**AIM:** Would you carry on the article about surfacing a deep learning model's failure modes as latent space directions, starting right after its final sentence?

**SOURCE PASSAGE:**
┏━━

Deep learning models often exhibit consistent patterns of errors. These errors tend to correspond to hard subpopulations in the data they are deployed on. How can we go about detecting such hard subpopulations, and moreover doing so at scale? Our recent paper is motivated by this very aim, and presents a framework for automatic distillation and surfacing of a model’s failure modes.

Despite the success of deep learning models at a wide range of classification tasks, they are prone to failing—often by underperforming on “hard” subpopulations corresponding to inputs that were consistently mislabelled, corrupted, or simply underrepresented in the training set. This problem is exacerbated when, as is often the case in practice, deployment conditions deviate from the training distribution. In these cases, the model may have learned (spurious) correlations on the training set that are not predictive on the distribution it is deployed on.

To make this more concrete, consider the task of predicting age (old vs young) based on the CelebA dataset of celebrity face images. It turns out that in this dataset, young women and old men are overrepresented, and thus a model trained on CelebA is likely to leverage the resulting correlation between age and gender in its predictions. Of course, as this correlation does not hold at large, this model would then struggle on inputs representing old women and young men.

How could we go about identifying these types of model errors? Specifically, for this case, how might we identify that it is the spurious age-gender correlation that is driving these failures?

One option is to manually examine either the dataset or the model itself to identify specific failure modes. Such approaches, however, can be quite labor-intensive, and thus are difficult to scale. Alternatively, one can try to automatically identify and intervene on hard training examples, such as by directly upweighting inputs that were misclassified early in training or training a second model to adversarially identify misclassified instances. However, these approaches also do not fully hit the mark. Specifically, they are not designed to elicit simple, human-interpretable patterns that underlie hard subpopulations (even when these exist). Thus, while such methods are automatic (and certainly scalable), they do not necessarily translate into the type of understanding needed to remedy the underlying data problem.

The framework developed in our recent work intends to bridge this gap between scalability and interpretability. In particular, it enables us to surface subpopulations of hard examples with respect to a given model in a way that is not only automatic, but also naturally suggests an intervention meant to fix them.

## Capturing Failure Modes as Latent Space Directions

At a high level, our approach aims to model failure modes as directions within a latent space. In the context of the CelebA example we described above, this would correspond to identifying a (separate) direction for each class (old/young) such that the easier examples (“old man”/”young women”) lie in one direction, and the harder examples (“old women”/”young man”) lie in the opposite one. As a result, each such direction would end up capturing the axis of the specific failure mode (here, gender) that the model struggles with.

But how can we learn such a direction to begin with? The key intuition is that, whenever the pattern of errors we aim to capture corresponds to a global failure mode, such as a spurious correlation, the model will make these errors consistently. In other words, the incorrectly classified inputs will share features. As a result, we can capture the pattern behind these mistakes by training a classifier on the feature embedding, which predicts when the model is likely to make an error on a given input.

┗━━

**RECORDED INFORMATION:**

┏━━

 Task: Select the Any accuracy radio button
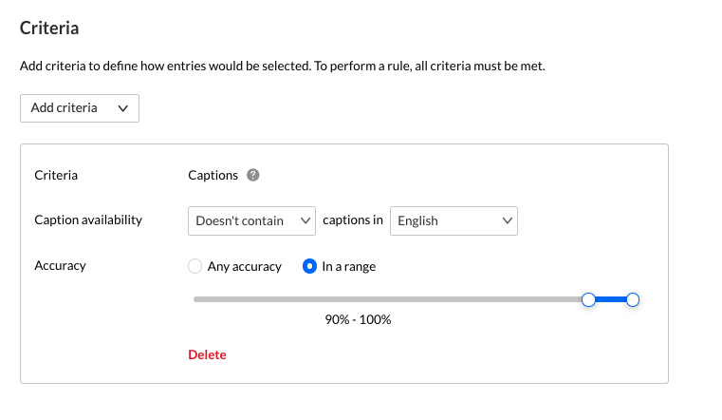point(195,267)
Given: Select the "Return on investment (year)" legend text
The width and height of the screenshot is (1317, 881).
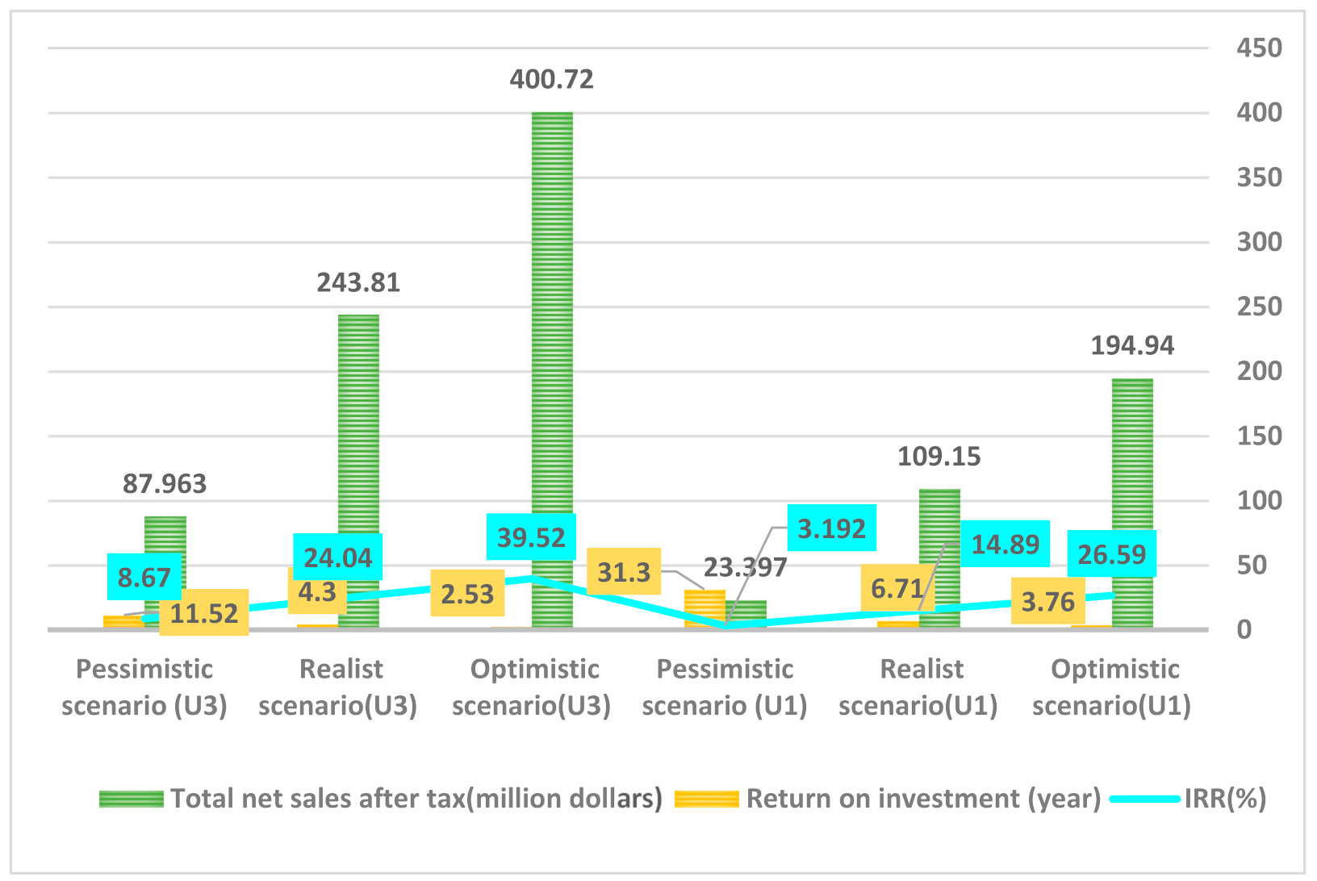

┗━━

**ANSWER TO THIS TASK:**
More specifically, in our framework we train for each class (using a held-out validation set) a linear support vector machine (SVM) that predicts the errors of the original model. The decision boundary of this SVM then establishes a hyperplane separating the correct from the incorrect examples. Moreover, the vector orthogonal to this decision boundary (the normal vector of the hyperplane) represents the direction of the captured failure mode that we are seeking. Indeed, the more aligned an example is with the identified direction, the harder (or easier) the example was for the original model—this is exactly what we needed!

Of course, to make sure this trained SVM can indeed capture the features shared by the errors, we need a suitable featurization for the inputs. In our (image) context, we use CLIP, which embeds both vision and language together using contrastive learning. (As we will see below, using this embedding space has the added benefit of enabling us to automatically caption the captured failure modes, too!)

Given our original model, for each class (here, old"), we train a SVM on a shared vision/language latent space to predict whether the original model would have classified an input correctly. We then extract a direction (in gray) for the captured failure mode, as the vector orthogonal to the corresponding learned hyperplane. Since the original model struggles on old female" faces, the SVM learns to use gender to separate the incorrect (shown in red) vs. correct (shown in green) examples.

Identifying the gender spurious correlation in CelebA: Let’s return to our example of identifying age for CelebA faces in the presence of a spurious correlation with gender, and apply our framework as described above. The plot below depicts the fraction of test images within each class that are of the minority gender when ordering the images by either their SVM decision value, or by our baseline of using the model’s confidences. We can see that the SVM directions indeed capture the gender-age spurious association, as intended.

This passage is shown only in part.